*** Provided information Section Begins ***

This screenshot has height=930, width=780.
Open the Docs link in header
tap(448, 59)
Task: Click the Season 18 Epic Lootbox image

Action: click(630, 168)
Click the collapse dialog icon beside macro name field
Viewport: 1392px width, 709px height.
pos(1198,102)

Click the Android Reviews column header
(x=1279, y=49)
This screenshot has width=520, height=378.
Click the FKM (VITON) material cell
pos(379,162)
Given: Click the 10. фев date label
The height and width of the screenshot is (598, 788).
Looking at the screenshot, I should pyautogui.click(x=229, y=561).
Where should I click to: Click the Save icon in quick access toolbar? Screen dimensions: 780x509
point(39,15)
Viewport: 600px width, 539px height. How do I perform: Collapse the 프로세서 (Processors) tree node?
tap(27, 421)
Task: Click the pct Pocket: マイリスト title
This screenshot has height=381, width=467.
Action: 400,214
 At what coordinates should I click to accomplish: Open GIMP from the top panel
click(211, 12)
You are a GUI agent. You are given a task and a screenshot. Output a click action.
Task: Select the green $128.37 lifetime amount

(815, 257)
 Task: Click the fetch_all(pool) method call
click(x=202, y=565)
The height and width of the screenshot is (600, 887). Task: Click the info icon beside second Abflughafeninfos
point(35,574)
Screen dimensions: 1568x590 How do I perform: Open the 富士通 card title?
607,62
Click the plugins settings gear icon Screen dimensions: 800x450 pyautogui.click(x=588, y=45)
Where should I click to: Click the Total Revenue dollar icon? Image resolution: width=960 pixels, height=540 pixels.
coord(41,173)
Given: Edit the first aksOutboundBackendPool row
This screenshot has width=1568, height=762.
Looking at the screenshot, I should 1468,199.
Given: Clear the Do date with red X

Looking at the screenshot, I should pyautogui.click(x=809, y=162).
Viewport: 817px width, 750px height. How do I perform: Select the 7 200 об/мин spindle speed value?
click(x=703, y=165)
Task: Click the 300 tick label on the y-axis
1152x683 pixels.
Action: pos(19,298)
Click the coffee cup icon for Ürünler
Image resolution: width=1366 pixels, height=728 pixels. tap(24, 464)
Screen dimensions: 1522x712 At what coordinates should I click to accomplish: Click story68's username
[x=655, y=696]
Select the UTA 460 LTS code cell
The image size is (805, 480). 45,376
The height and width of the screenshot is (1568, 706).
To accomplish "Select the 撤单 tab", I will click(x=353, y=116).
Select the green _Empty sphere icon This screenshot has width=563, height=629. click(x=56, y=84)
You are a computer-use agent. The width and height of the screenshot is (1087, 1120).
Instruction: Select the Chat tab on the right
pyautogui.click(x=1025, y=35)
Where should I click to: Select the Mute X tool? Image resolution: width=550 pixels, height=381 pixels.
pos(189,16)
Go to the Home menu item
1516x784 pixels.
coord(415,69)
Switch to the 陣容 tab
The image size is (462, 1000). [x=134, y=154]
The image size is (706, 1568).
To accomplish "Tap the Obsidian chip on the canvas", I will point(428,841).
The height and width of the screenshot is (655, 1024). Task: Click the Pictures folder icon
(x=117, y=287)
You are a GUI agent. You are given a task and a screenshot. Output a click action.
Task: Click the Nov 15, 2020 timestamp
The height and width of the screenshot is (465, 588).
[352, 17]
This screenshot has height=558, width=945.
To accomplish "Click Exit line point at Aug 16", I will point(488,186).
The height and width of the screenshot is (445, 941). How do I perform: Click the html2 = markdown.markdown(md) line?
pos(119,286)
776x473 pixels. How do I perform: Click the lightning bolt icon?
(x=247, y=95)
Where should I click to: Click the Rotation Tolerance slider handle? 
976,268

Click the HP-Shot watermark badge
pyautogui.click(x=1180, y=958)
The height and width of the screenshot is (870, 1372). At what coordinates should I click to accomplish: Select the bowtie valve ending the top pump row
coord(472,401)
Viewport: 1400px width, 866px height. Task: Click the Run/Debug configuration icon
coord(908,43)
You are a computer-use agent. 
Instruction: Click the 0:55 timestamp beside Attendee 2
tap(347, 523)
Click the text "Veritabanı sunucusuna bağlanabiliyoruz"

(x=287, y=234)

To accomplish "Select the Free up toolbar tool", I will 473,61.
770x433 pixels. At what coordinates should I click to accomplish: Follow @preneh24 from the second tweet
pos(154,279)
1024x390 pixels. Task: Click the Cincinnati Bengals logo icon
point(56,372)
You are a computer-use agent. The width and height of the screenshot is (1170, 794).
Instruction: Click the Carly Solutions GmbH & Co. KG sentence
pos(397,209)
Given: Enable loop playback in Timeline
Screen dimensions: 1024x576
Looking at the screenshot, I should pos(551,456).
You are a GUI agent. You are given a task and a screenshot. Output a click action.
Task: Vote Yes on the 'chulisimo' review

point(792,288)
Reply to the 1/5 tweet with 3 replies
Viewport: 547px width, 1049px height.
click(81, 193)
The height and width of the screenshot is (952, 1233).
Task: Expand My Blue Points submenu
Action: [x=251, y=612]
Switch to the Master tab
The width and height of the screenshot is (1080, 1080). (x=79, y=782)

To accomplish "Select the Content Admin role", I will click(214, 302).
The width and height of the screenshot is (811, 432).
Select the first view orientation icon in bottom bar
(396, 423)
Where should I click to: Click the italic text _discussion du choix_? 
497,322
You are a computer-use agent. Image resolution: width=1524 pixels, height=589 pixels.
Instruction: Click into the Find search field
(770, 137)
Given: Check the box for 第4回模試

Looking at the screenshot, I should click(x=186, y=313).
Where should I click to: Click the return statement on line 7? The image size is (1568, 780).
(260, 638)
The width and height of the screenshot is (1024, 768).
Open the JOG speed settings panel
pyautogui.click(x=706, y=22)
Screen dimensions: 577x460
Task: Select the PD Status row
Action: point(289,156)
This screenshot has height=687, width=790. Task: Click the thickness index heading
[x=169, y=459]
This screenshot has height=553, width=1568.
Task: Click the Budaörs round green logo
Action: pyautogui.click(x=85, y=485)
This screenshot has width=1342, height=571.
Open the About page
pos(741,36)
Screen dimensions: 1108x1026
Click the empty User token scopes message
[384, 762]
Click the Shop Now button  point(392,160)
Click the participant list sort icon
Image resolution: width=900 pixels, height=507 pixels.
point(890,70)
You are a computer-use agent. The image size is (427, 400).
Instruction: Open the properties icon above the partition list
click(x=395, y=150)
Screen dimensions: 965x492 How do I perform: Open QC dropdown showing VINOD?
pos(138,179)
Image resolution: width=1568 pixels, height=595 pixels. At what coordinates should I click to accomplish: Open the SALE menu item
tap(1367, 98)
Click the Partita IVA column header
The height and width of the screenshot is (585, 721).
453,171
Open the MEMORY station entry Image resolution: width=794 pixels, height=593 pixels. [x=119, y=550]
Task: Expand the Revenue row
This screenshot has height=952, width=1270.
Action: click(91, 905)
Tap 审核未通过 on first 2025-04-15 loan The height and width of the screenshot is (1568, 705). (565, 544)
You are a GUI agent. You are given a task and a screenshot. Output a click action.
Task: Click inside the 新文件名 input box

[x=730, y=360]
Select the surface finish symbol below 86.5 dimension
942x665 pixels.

*** Provided information Section Ends ***

[What to do]: Give back the entire listing exactly as it was written.

[Answer box]:
This screenshot has height=930, width=780.
Open the Docs link in header
tap(448, 59)
Task: Click the Season 18 Epic Lootbox image

Action: click(630, 168)
Click the collapse dialog icon beside macro name field
Viewport: 1392px width, 709px height.
pos(1198,102)

Click the Android Reviews column header
(x=1279, y=49)
This screenshot has width=520, height=378.
Click the FKM (VITON) material cell
pos(379,162)
Given: Click the 10. фев date label
The height and width of the screenshot is (598, 788).
Looking at the screenshot, I should pyautogui.click(x=229, y=561).
Where should I click to: Click the Save icon in quick access toolbar? Screen dimensions: 780x509
point(39,15)
Viewport: 600px width, 539px height. How do I perform: Collapse the 프로세서 (Processors) tree node?
tap(27, 421)
Task: Click the pct Pocket: マイリスト title
This screenshot has height=381, width=467.
Action: 400,214
 At what coordinates should I click to accomplish: Open GIMP from the top panel
click(211, 12)
You are a GUI agent. You are given a task and a screenshot. Output a click action.
Task: Select the green $128.37 lifetime amount

(815, 257)
 Task: Click the fetch_all(pool) method call
click(x=202, y=565)
The height and width of the screenshot is (600, 887). Task: Click the info icon beside second Abflughafeninfos
point(35,574)
Screen dimensions: 1568x590 How do I perform: Open the 富士通 card title?
607,62
Click the plugins settings gear icon Screen dimensions: 800x450 pyautogui.click(x=588, y=45)
Where should I click to: Click the Total Revenue dollar icon? Image resolution: width=960 pixels, height=540 pixels.
coord(41,173)
Given: Edit the first aksOutboundBackendPool row
This screenshot has width=1568, height=762.
Looking at the screenshot, I should 1468,199.
Given: Clear the Do date with red X

Looking at the screenshot, I should pyautogui.click(x=809, y=162).
Viewport: 817px width, 750px height. How do I perform: Select the 7 200 об/мин spindle speed value?
click(x=703, y=165)
Task: Click the 300 tick label on the y-axis
1152x683 pixels.
Action: pos(19,298)
Click the coffee cup icon for Ürünler
Image resolution: width=1366 pixels, height=728 pixels. tap(24, 464)
Screen dimensions: 1522x712 At what coordinates should I click to accomplish: Click story68's username
[x=655, y=696]
Select the UTA 460 LTS code cell
The image size is (805, 480). 45,376
The height and width of the screenshot is (1568, 706).
To accomplish "Select the 撤单 tab", I will click(x=353, y=116).
Select the green _Empty sphere icon This screenshot has width=563, height=629. click(x=56, y=84)
You are a computer-use agent. The width and height of the screenshot is (1087, 1120).
Instruction: Select the Chat tab on the right
pyautogui.click(x=1025, y=35)
Where should I click to: Select the Mute X tool? Image resolution: width=550 pixels, height=381 pixels.
pos(189,16)
Go to the Home menu item
1516x784 pixels.
coord(415,69)
Switch to the 陣容 tab
The image size is (462, 1000). [x=134, y=154]
The image size is (706, 1568).
To accomplish "Tap the Obsidian chip on the canvas", I will point(428,841).
The height and width of the screenshot is (655, 1024). Task: Click the Pictures folder icon
(x=117, y=287)
You are a GUI agent. You are given a task and a screenshot. Output a click action.
Task: Click the Nov 15, 2020 timestamp
The height and width of the screenshot is (465, 588).
[352, 17]
This screenshot has height=558, width=945.
To accomplish "Click Exit line point at Aug 16", I will point(488,186).
The height and width of the screenshot is (445, 941). How do I perform: Click the html2 = markdown.markdown(md) line?
pos(119,286)
776x473 pixels. How do I perform: Click the lightning bolt icon?
(x=247, y=95)
Where should I click to: Click the Rotation Tolerance slider handle? 
976,268

Click the HP-Shot watermark badge
pyautogui.click(x=1180, y=958)
The height and width of the screenshot is (870, 1372). At what coordinates should I click to accomplish: Select the bowtie valve ending the top pump row
coord(472,401)
Viewport: 1400px width, 866px height. Task: Click the Run/Debug configuration icon
coord(908,43)
You are a computer-use agent. 
Instruction: Click the 0:55 timestamp beside Attendee 2
tap(347, 523)
Click the text "Veritabanı sunucusuna bağlanabiliyoruz"

(x=287, y=234)

To accomplish "Select the Free up toolbar tool", I will 473,61.
770x433 pixels. At what coordinates should I click to accomplish: Follow @preneh24 from the second tweet
pos(154,279)
1024x390 pixels. Task: Click the Cincinnati Bengals logo icon
point(56,372)
You are a computer-use agent. The width and height of the screenshot is (1170, 794).
Instruction: Click the Carly Solutions GmbH & Co. KG sentence
pos(397,209)
Given: Enable loop playback in Timeline
Screen dimensions: 1024x576
Looking at the screenshot, I should pos(551,456).
You are a GUI agent. You are given a task and a screenshot. Output a click action.
Task: Vote Yes on the 'chulisimo' review

point(792,288)
Reply to the 1/5 tweet with 3 replies
Viewport: 547px width, 1049px height.
click(81, 193)
The height and width of the screenshot is (952, 1233).
Task: Expand My Blue Points submenu
Action: [x=251, y=612]
Switch to the Master tab
The width and height of the screenshot is (1080, 1080). (x=79, y=782)

To accomplish "Select the Content Admin role", I will click(214, 302).
The width and height of the screenshot is (811, 432).
Select the first view orientation icon in bottom bar
(396, 423)
Where should I click to: Click the italic text _discussion du choix_? 
497,322
You are a computer-use agent. Image resolution: width=1524 pixels, height=589 pixels.
Instruction: Click into the Find search field
(770, 137)
Given: Check the box for 第4回模試

Looking at the screenshot, I should click(x=186, y=313).
Where should I click to: Click the return statement on line 7? The image size is (1568, 780).
(260, 638)
The width and height of the screenshot is (1024, 768).
Open the JOG speed settings panel
pyautogui.click(x=706, y=22)
Screen dimensions: 577x460
Task: Select the PD Status row
Action: point(289,156)
This screenshot has height=687, width=790. Task: Click the thickness index heading
[x=169, y=459]
This screenshot has height=553, width=1568.
Task: Click the Budaörs round green logo
Action: pyautogui.click(x=85, y=485)
This screenshot has width=1342, height=571.
Open the About page
pos(741,36)
Screen dimensions: 1108x1026
Click the empty User token scopes message
[384, 762]
Click the Shop Now button  point(392,160)
Click the participant list sort icon
Image resolution: width=900 pixels, height=507 pixels.
point(890,70)
You are a computer-use agent. The image size is (427, 400).
Instruction: Open the properties icon above the partition list
click(x=395, y=150)
Screen dimensions: 965x492 How do I perform: Open QC dropdown showing VINOD?
pos(138,179)
Image resolution: width=1568 pixels, height=595 pixels. At what coordinates should I click to accomplish: Open the SALE menu item
tap(1367, 98)
Click the Partita IVA column header
The height and width of the screenshot is (585, 721).
453,171
Open the MEMORY station entry Image resolution: width=794 pixels, height=593 pixels. [x=119, y=550]
Task: Expand the Revenue row
This screenshot has height=952, width=1270.
Action: click(91, 905)
Tap 审核未通过 on first 2025-04-15 loan The height and width of the screenshot is (1568, 705). (565, 544)
You are a GUI agent. You are given a task and a screenshot. Output a click action.
Task: Click inside the 新文件名 input box

[x=730, y=360]
Select the surface finish symbol below 86.5 dimension
942x665 pixels.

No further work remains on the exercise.